Le président de la Conférence des Bâtonniers s’inquiète de l’accumulation des textes répressifs

Le Nouvel Observateur. – Quel bilan tirez-vous d’un an de politique de sécurité menée par le gouvernement Raffarin?
Bernard Chambel. – Ce qui nous fait réagir, c’est que nous disposions d’un arsenal législatif déjà très important. On a cru bon, néanmoins, de légiférer dans l’urgence. Et puis que s’est-il passé entre le 15 juin 2000, où les députés de droite et de gauche ont voté, à l’unanimité ou presque, la loi sur la présomption d’innocence, et le mois de novembre 2001, où la gauche fit voter la loi sur la sécurité quotidienne qui amorçait ce retournement ? Bien sûr, il y a eu le 11 septembre. Puis la campagne électorale, axée sur l’insécurité. Résultat : en deux ans, avec les lois socialistes et celles de Perben et de Sarkozy, six textes ont considérablement modifié la procédure pénale. Il faut certes maintenir l’ordre public. Mais il faut aussi respecter un nécessaire équilibre entre le maintien de l’ordre public et la garantie des libertés individuelles. Aujourd’hui, cet équilibre me paraît rompu.

N. O. – Des exemples?
B. Chambel. – Dans certains cas, vous pouvez rester 96 heures en garde à vue, puis passer 20 heures en rétention, soit une semaine à la disposition des enquêteurs! Certes, vous avez droit à la présence d’un avocat. Mais comme ni lui ni vous n’avez accès au dossier, pendant une semaine vous ne savez pas exactement ce qui vous est reproché et vous ne pouvez pas vous défendre. Prenez également les contrôles d’identité et les fouilles de véhicules: jusqu’à présent, pour procéder à ces contrôles ou à ces fouilles, il fallait réunir des indices matériels. Aujourd’hui, il suffit que celui qui décide de ces contrôles les justifie par des «raisons plausibles de soupçonner»! On est passé d’éléments objectifs à une appréciation subjective. Un autre exemple ? Les fichiers de la Police judiciaire. L’inscription dans ces fichiers est étendue aux crimes, aux délits, mais aussi aux contraventions de cinquième classe, sans limite d’âge. La contravention de cinquième classe peut, par exemple, punir un échange de coups de poing dans un bar sans qu’il y ait de blessé. Même constat pour les empreintes génétiques. Depuis 1998, elles concernaient les agressions sexuelles. Aujourd’hui, il suffit, pour tout délit, de disposer «d’indices graves ou concordants» pour les demander. Auparavant, ce système de contrôle intervenait après la condamnation. Désormais, il la précède.

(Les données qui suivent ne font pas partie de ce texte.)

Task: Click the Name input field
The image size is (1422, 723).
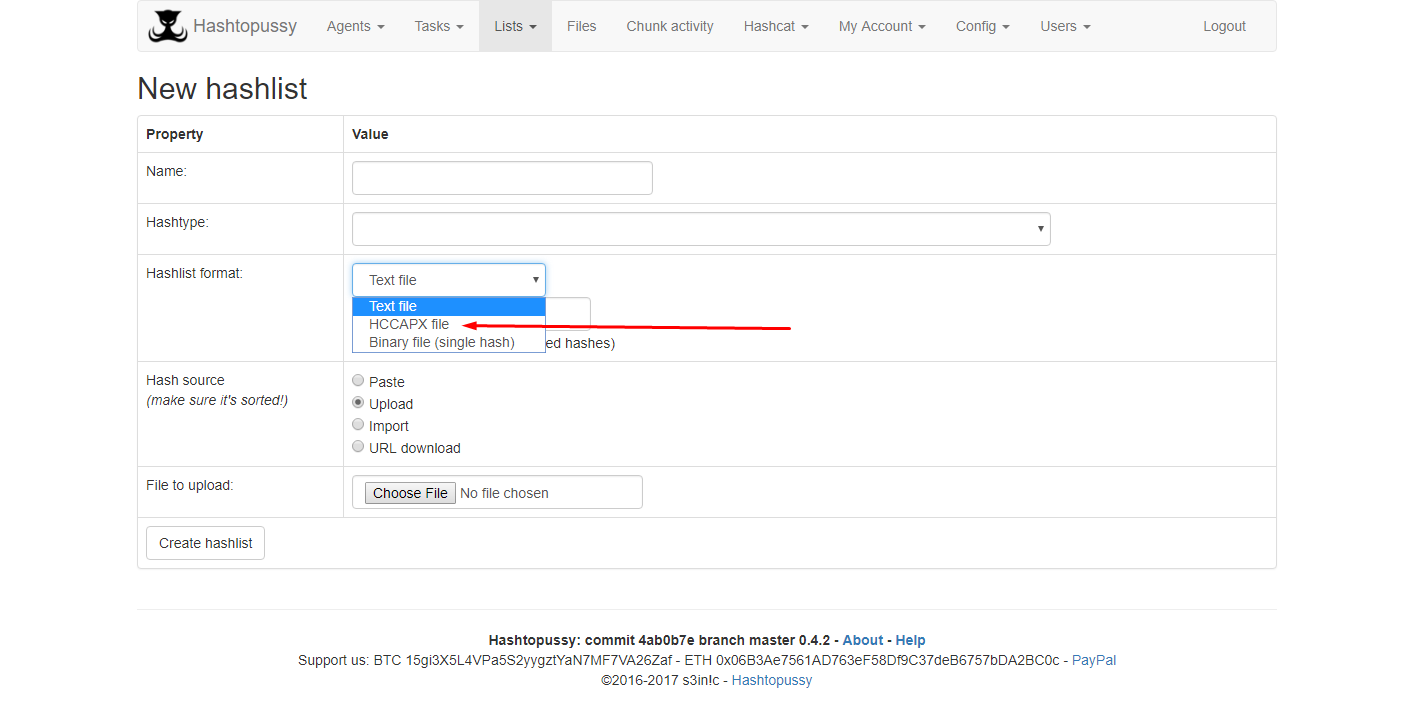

N. O. – Vous avez publiquement et régulièrement dénoncé ces textes, mais vous avez prêché dans le désert…
B. Chambel. – C’est vrai. Tant qu’on n’est pas concerné soi-même, on ne se rend pas compte de ces glissements progressifs qui mettent en jeu les libertés individuelles. Un avocat m’a récemment relaté l’histoire d’une femme qui l’avait sollicité. Ses deux enfants, par ailleurs très bons élèves, sont surpris la nuit en train de taguer un mur. Ils sont menottés, embarqués. L’un d’entre eux est asthmatique. Il demande des médicaments. On les lui a donnés, mais très tard. Le second souffre de crises d’épilepsie. On ne l’a pas soulagé. Cette femme a été prévenue cinq heures après les faits. Et, quand elle est arrivée au commissariat, elle a entendu les policiers traiter ses enfants de "petits cons", de "casse-couilles".

N. O. – L’opinion publique, pourtant, plébiscite Nicolas Sarkozy…
B. Chambel. – Le ministre de l’Intérieur est un excellent communicant. Il a répondu au sentiment d’insécurité. Mais, je le répète, ces réponses sont disproportionnées. Par comparaison, en Espagne ou en Italie par exemple, deux pays victimes du terrorisme, les gouvernements ne sont jamais allés aussi loin.